Work to be completed: Please return every line of the records below that contains the word "next".

Supplied information:

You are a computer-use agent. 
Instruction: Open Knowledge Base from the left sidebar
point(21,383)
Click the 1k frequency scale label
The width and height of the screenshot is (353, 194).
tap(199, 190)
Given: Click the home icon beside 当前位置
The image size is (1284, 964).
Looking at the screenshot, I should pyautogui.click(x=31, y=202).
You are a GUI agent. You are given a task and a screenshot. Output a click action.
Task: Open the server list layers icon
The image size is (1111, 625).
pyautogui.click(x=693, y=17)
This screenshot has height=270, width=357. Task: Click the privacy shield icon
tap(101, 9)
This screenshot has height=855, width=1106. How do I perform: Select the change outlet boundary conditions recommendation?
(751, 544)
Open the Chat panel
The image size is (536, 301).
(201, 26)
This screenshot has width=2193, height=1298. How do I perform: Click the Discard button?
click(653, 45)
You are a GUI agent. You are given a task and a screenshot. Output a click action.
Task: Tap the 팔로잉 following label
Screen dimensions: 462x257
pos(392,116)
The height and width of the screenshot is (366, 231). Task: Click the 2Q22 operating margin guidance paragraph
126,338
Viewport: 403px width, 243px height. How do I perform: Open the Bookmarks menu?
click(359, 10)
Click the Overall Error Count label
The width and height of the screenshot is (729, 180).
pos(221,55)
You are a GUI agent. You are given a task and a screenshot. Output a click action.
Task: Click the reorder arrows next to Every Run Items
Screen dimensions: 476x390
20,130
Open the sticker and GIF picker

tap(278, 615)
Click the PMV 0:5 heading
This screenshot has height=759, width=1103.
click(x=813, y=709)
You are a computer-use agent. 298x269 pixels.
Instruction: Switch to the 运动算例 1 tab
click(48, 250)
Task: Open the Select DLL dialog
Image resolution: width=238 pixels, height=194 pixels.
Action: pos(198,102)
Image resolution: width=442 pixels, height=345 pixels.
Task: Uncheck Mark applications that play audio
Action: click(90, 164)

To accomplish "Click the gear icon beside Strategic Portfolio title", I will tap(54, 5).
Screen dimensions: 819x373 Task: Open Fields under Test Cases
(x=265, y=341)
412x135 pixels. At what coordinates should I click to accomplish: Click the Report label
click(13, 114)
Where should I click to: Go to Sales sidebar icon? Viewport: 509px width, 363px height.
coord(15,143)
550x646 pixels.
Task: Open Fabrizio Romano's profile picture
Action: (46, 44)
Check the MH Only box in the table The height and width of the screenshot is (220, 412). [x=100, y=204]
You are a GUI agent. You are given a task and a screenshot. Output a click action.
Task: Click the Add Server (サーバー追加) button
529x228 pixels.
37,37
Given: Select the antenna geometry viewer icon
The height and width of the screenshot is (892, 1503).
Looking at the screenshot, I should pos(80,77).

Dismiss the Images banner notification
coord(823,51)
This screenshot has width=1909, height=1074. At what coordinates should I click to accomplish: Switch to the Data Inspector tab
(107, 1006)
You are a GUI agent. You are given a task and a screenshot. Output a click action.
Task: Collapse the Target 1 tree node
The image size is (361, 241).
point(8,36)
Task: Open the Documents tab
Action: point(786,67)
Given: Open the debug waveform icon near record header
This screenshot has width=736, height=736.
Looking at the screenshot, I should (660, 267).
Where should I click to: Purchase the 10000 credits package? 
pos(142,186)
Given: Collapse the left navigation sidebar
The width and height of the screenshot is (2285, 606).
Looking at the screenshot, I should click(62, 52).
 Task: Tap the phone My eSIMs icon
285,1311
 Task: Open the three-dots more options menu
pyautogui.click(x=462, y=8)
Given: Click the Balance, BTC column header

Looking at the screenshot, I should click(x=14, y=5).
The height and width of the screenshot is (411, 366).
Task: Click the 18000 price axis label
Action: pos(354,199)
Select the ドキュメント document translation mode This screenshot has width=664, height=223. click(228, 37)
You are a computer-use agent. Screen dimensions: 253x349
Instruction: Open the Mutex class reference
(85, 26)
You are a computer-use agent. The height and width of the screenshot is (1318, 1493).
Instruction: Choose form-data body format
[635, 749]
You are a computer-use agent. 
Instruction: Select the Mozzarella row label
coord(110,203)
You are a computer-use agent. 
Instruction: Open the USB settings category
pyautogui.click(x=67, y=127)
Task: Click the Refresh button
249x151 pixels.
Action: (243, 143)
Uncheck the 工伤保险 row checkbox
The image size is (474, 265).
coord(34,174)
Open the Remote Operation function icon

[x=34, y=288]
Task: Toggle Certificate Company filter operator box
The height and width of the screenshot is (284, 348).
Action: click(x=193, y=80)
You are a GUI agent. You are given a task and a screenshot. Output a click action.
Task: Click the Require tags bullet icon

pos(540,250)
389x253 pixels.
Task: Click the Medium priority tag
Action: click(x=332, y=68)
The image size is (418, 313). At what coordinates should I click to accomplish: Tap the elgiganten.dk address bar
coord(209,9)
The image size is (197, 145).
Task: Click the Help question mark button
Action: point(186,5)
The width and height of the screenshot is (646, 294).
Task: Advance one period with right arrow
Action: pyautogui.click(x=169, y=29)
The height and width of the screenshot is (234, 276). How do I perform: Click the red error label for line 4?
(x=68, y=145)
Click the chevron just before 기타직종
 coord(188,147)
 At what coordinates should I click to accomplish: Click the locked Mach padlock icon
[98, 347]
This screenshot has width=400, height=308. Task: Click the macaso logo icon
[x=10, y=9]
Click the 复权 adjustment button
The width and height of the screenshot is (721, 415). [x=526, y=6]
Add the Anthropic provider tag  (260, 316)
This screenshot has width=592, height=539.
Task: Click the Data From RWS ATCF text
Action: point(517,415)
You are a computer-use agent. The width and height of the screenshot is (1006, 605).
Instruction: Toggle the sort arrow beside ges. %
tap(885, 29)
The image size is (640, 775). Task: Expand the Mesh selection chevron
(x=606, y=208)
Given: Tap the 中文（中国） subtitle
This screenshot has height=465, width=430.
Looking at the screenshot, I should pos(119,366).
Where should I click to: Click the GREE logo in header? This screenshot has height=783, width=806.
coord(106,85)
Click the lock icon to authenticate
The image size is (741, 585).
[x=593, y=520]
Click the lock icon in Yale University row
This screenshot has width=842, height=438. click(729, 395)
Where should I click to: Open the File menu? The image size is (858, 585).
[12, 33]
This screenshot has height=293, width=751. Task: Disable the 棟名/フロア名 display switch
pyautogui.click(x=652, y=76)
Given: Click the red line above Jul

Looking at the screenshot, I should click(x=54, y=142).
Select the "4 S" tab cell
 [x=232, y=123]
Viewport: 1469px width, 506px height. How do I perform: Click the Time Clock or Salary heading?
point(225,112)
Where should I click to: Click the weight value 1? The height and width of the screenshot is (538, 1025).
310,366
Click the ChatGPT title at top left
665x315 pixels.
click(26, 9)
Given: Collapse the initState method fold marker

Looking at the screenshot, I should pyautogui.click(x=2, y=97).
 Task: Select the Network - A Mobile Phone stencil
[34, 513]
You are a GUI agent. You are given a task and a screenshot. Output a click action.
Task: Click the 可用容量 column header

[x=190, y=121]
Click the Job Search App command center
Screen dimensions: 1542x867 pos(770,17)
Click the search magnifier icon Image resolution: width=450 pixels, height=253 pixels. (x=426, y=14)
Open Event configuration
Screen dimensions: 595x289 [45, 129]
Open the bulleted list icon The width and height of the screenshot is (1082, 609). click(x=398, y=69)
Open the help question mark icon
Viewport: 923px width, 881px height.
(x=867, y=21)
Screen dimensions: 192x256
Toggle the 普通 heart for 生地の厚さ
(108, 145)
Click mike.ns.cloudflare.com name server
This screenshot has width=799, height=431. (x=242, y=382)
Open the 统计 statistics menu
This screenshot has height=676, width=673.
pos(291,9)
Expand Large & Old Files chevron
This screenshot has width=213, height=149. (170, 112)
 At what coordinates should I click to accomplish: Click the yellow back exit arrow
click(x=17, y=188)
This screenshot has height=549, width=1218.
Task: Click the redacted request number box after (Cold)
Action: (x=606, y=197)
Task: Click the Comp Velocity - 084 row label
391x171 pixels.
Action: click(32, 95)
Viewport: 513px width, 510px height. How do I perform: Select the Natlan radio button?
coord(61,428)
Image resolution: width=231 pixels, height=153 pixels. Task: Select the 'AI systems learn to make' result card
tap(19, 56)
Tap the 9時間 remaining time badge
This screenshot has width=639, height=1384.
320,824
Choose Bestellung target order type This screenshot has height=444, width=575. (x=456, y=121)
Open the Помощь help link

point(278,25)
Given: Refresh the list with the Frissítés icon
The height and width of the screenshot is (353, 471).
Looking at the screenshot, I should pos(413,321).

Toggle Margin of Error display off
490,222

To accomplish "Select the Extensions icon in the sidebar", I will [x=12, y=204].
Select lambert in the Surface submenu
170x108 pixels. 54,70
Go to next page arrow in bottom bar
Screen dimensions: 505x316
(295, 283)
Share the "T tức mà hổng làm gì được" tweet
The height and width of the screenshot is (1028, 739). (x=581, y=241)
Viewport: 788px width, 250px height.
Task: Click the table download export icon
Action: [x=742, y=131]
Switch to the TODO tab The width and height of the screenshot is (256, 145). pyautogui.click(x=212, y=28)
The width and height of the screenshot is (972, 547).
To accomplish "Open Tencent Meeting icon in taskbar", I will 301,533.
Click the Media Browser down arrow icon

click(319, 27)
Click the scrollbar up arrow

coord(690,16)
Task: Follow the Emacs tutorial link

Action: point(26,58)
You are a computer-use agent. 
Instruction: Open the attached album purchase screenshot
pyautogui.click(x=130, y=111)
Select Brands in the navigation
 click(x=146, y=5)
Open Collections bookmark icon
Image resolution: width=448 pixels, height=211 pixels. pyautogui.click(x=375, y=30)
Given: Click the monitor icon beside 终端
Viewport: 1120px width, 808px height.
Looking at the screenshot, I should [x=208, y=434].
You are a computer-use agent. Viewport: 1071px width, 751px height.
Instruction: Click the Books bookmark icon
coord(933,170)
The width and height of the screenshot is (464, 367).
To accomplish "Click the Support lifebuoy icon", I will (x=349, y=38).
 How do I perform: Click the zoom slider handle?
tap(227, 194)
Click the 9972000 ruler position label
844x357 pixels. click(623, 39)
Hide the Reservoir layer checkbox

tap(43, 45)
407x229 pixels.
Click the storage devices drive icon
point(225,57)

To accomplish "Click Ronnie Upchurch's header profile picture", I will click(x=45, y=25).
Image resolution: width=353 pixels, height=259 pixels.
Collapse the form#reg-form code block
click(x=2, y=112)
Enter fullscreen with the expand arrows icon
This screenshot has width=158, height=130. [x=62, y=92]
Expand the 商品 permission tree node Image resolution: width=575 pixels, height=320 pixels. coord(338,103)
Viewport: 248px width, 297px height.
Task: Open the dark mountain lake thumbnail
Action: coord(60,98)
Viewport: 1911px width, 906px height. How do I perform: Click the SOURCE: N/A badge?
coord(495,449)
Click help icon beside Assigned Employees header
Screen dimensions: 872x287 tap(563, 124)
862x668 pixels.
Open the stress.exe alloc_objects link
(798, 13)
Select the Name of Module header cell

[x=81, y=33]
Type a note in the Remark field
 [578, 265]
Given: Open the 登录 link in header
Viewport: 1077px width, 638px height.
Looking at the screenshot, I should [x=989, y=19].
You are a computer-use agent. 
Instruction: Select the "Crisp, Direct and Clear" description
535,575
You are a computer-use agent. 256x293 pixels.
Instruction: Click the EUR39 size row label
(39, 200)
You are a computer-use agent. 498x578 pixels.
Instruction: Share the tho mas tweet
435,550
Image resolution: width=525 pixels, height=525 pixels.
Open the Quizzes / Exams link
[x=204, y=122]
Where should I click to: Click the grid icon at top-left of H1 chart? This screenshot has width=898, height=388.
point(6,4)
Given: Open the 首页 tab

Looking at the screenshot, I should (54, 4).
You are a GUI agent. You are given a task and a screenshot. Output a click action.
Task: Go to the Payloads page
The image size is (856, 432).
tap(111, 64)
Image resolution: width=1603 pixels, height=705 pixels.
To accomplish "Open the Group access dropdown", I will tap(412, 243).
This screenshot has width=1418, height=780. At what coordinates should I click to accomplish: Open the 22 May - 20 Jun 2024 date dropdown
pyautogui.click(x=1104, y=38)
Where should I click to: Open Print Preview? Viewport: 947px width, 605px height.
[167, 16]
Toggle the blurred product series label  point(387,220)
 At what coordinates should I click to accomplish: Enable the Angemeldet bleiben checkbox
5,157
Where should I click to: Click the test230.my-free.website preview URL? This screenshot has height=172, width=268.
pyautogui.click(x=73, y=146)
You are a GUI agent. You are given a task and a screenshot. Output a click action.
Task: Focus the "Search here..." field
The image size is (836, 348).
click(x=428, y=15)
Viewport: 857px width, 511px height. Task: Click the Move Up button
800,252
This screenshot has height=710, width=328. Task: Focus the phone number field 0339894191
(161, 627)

Response to this task:
Task: Click the reorder arrows next to Every Run Items
Go to next page arrow in bottom bar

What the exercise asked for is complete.